The economic calendar heats up from today on. The US publishes its Conference Board consumer confidence, which is projected to improve to the highest since December 2021. Europe is at the center of attention though. Q4 GDP numbers are published with the European economy seen having contracted 0.1% q/q after shrinking similarly in Q3. The French economy in the meantime as expected stagnated. The first member states publish January inflation figures as well. These include Belgium and Spain ahead of France, Germany and Portugal tomorrow. In the current market mindset we’ll probably get a larger reaction to downside surprises. Euro area money markets do already price in a 25 bps cut at every 2024 meeting from April on, however. First support in the German 10-y yield is located at 2.16%. EUR/USD remains vulnerable to the downside. After 1.0793, 1.0724 (December correction low) and 1.0712 (61.8% retracement) pops up as the next reference.

News & Views

Reserve Bank of New Zealand chief economist Conway pushed back against the global trend of fast and aggressive policy rate cut cycles which also spilled the New Zealand money markets. They currently discount a 25 bps rate cut by July whereas the RBNZ as recently as November suggested to keep policy rates unchanged at 5.5% through 2024. Markets bet that weaker activity data in Q3 and Q4 will be a trigger for the RBNZ to move faster but Conway pointed out recent (downward) GDP revisions don’t necessarily mean that capacity pressures in the economy are much lower than previously assumed. On top, they’re mostly down to weaker government spending. Conway downplayed the recent Q4 headline inflation miss by stressing stickier non-tradeables inflation which is a long way from 2%. To sum up, Conway believes that monetary policy is working, with the economy and inflation falling, but the RBNZ has a way to go to get inflation back to the target midpoint. The kiwi dollar profited with NZD/USD testing first resistance at 0.6149.

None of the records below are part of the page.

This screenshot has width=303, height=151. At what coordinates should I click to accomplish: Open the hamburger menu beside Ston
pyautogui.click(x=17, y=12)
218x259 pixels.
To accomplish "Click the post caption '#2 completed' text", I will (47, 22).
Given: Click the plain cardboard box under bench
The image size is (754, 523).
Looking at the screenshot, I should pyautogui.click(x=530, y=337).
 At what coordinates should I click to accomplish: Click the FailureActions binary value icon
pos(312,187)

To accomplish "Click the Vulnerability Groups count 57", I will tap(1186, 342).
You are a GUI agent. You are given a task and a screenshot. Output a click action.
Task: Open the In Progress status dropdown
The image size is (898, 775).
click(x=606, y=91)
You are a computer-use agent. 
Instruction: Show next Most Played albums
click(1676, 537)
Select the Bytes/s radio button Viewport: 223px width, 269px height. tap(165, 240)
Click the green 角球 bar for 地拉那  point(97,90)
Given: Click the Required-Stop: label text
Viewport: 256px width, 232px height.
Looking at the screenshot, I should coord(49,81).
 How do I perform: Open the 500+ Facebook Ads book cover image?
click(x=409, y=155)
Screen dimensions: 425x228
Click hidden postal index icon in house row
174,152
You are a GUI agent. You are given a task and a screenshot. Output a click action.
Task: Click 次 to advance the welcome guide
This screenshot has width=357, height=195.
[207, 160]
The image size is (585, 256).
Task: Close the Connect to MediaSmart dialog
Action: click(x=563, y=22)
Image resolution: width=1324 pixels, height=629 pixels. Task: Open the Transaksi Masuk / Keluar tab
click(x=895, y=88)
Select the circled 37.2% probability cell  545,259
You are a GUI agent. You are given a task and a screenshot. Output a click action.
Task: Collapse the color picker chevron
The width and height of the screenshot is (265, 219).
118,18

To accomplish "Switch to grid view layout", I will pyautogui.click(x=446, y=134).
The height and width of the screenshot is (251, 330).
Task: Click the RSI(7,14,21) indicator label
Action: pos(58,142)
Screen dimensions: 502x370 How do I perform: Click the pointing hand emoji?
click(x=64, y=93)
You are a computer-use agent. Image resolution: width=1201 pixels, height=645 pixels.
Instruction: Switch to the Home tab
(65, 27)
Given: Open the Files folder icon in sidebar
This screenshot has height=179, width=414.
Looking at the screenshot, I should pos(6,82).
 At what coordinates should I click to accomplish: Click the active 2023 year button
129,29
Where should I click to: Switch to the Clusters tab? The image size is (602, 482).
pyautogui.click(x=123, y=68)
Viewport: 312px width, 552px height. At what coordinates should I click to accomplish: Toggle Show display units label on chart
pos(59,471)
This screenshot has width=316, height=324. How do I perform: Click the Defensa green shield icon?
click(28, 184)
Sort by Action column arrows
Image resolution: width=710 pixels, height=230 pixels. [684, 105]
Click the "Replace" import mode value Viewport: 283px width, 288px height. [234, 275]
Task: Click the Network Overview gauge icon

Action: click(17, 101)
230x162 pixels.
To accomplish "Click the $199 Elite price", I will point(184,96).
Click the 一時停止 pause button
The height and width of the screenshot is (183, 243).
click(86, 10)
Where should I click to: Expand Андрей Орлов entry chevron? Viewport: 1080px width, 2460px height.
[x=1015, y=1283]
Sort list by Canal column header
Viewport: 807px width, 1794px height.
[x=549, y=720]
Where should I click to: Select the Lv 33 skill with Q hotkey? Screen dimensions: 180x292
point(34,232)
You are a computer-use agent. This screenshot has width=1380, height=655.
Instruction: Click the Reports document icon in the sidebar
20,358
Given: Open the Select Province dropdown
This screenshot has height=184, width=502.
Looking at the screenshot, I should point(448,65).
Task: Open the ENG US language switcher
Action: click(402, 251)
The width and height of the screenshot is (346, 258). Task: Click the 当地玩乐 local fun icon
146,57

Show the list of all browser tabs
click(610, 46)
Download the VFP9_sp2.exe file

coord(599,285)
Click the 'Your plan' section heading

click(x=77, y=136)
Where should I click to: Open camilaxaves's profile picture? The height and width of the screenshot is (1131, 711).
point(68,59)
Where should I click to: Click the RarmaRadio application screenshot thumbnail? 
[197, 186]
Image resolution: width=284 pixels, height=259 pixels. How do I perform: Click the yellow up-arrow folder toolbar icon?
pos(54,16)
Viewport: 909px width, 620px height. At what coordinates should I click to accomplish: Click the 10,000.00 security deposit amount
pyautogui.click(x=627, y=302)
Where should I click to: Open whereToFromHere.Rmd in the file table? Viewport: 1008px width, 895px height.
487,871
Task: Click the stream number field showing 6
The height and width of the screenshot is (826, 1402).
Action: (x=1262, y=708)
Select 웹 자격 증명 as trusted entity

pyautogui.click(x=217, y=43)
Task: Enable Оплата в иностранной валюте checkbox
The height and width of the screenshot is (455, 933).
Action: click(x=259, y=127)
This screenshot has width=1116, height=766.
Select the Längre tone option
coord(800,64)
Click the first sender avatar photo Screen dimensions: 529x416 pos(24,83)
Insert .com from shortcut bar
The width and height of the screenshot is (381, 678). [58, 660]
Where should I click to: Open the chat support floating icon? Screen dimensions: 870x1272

British shop prices rose at the slowest annual pace since May 2022 this month (2.9% Y/Y from 4.3% Y/Y in December). Heavier discounting of goods in January sales compared with January 2023 offer part of the explanation. Non-food prices rose by 1.3% Y/Y (least since Feb 2022) while food prices increased by 6.1% Y/Y (lowest since June 2022). Lower wholesale costs are finally allowing supermarkets to cut the price of some goods though consumer demand remains fragile.